Transcription Factor Targeting Advances Pediatric Cancer Treatment

Because childhood cancers are rare, finding funding and developing new treatments for them is incredibly difficult; in fact, the standard chemotherapy for Ewing sarcoma (a rare bone and tissue cancer) hasn’t fundamentally changed in over 40 years. To break this standstill, Dr. John Bushweller at UVA Health is working with an international group called C-Further to design a brand-new type of drug. Instead of using harsh, traditional treatments that can cause long-term damage to a child’s heart or brain, they are creating a targeted therapy that attacks the specific roots of the cancer while leaving the rest of the body alone.

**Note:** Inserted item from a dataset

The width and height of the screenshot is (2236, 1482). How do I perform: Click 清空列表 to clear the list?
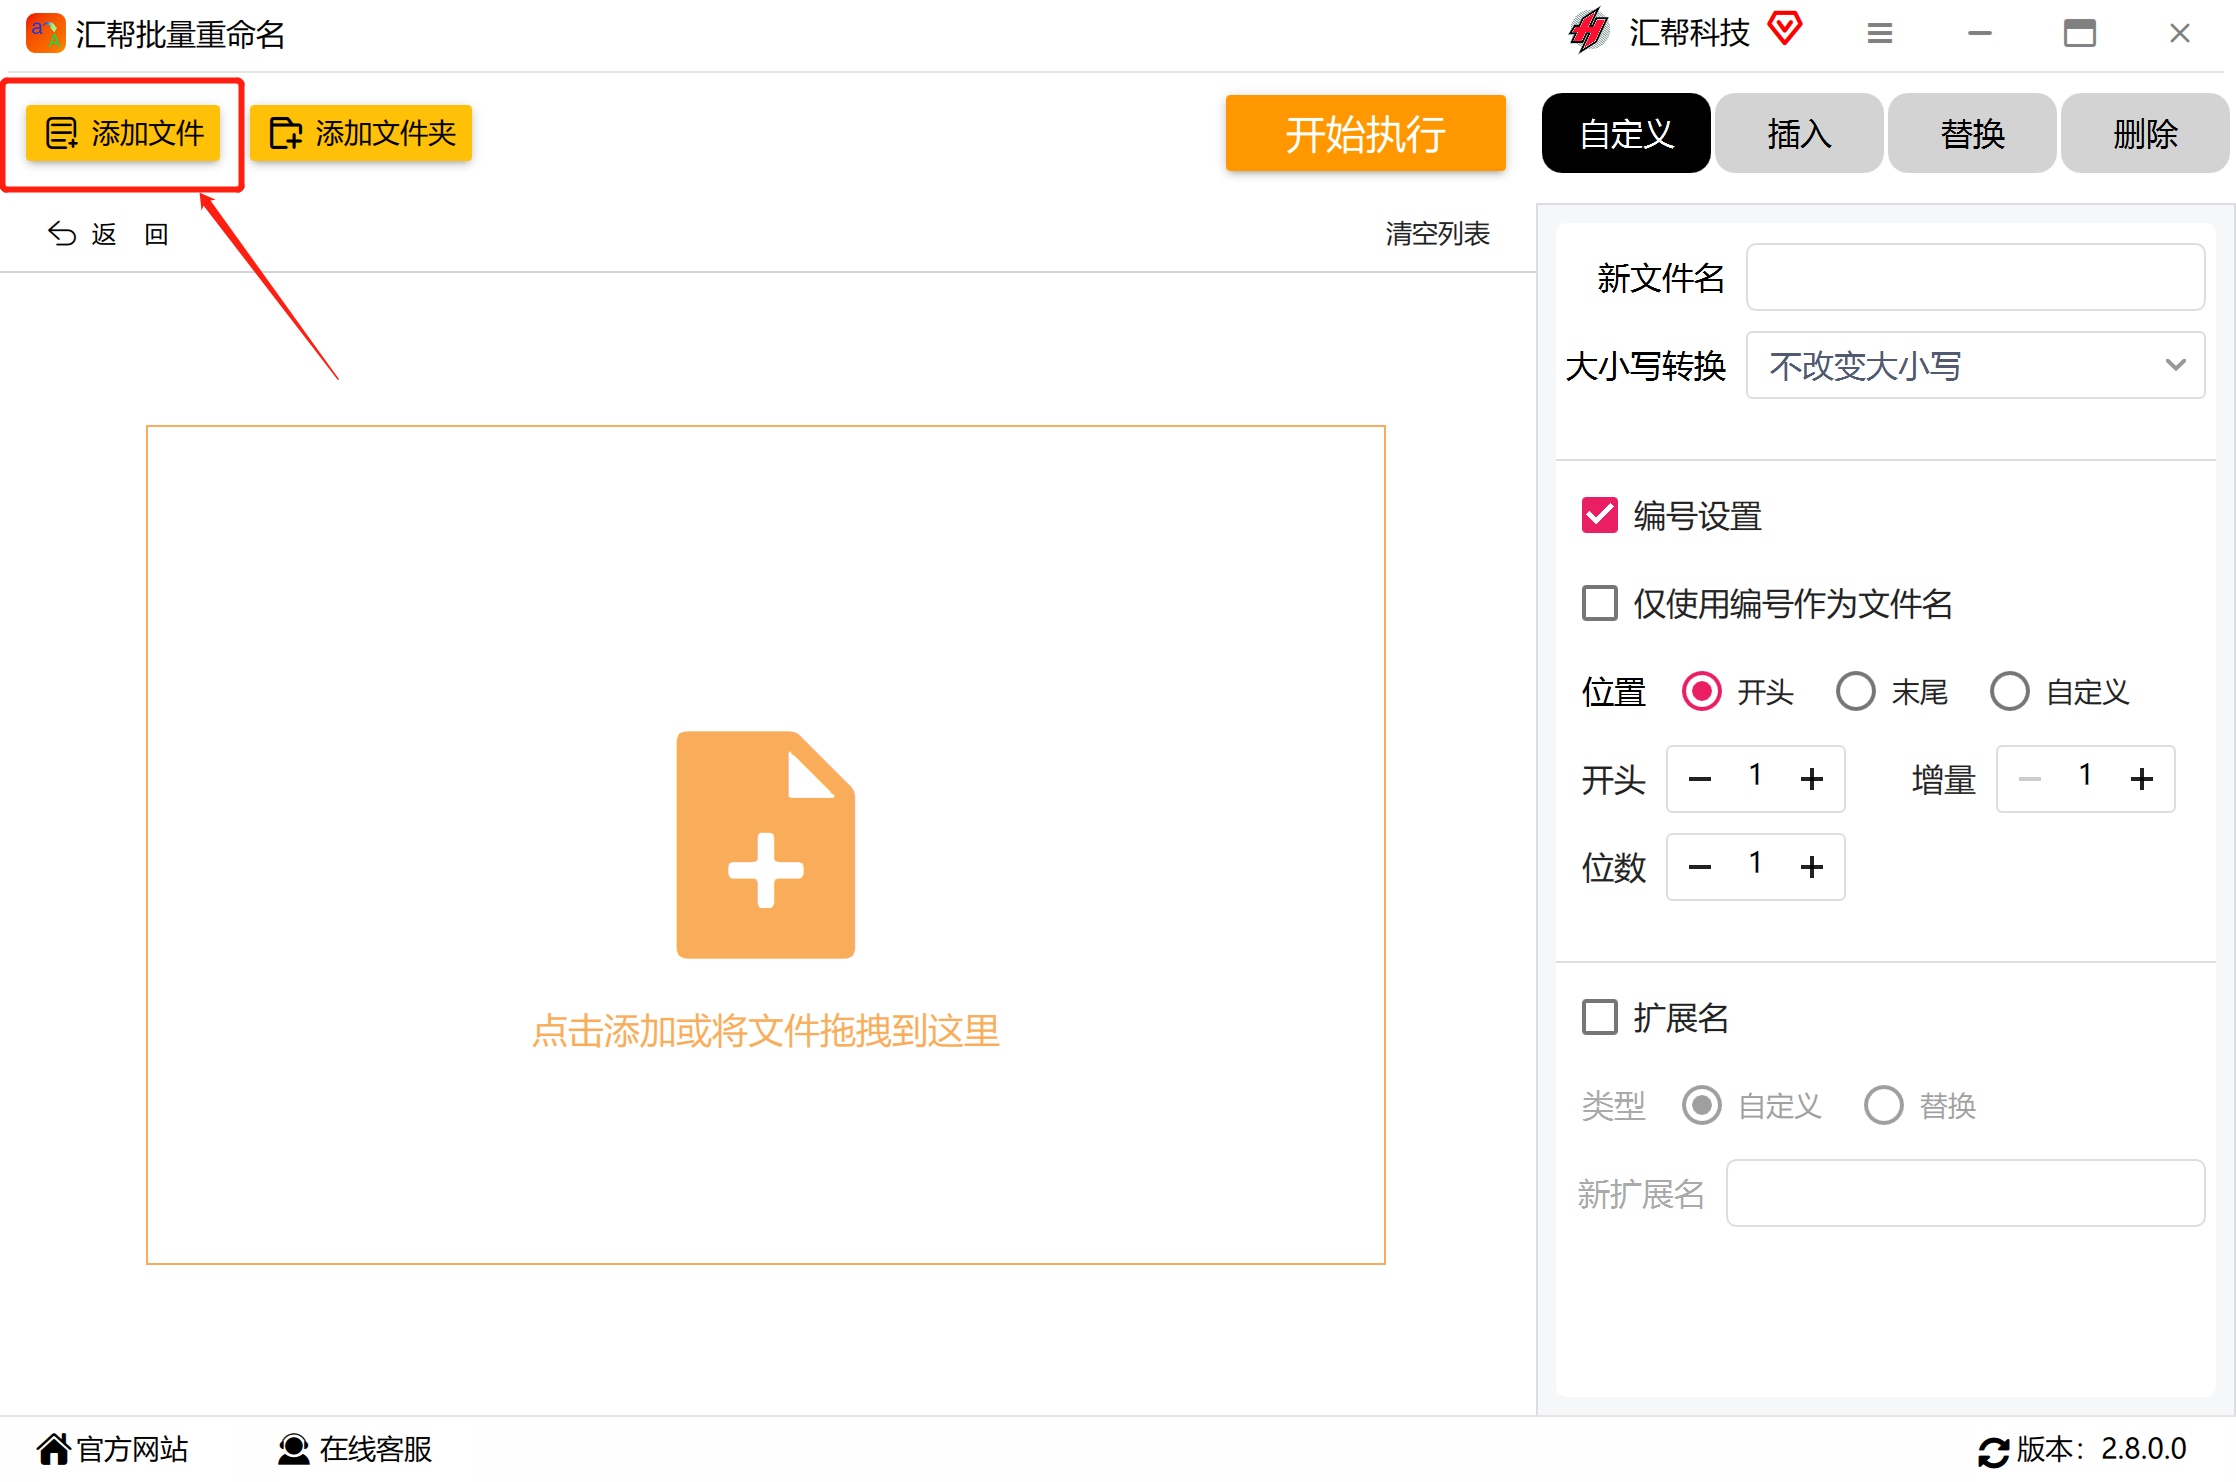point(1438,233)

This new approach focuses on “transcription factors,” which are special proteins that act like master switches to turn genes on and off inside our cells. Scientists used to think these proteins were impossible to target with medicine, but Dr. Bushweller’s lab discovered that Ewing sarcoma cells completely depend on a specific switch called ETV6 to stay alive. By creating a drug that safely flips this specific switch to “off,” they can starve and kill the cancer cells. While manipulating these powerful master switches carries a risk of disrupting other proteins, the team is carefully designing the drug to be highly precise, aiming to give children a much safer treatment with far fewer toxic side effects.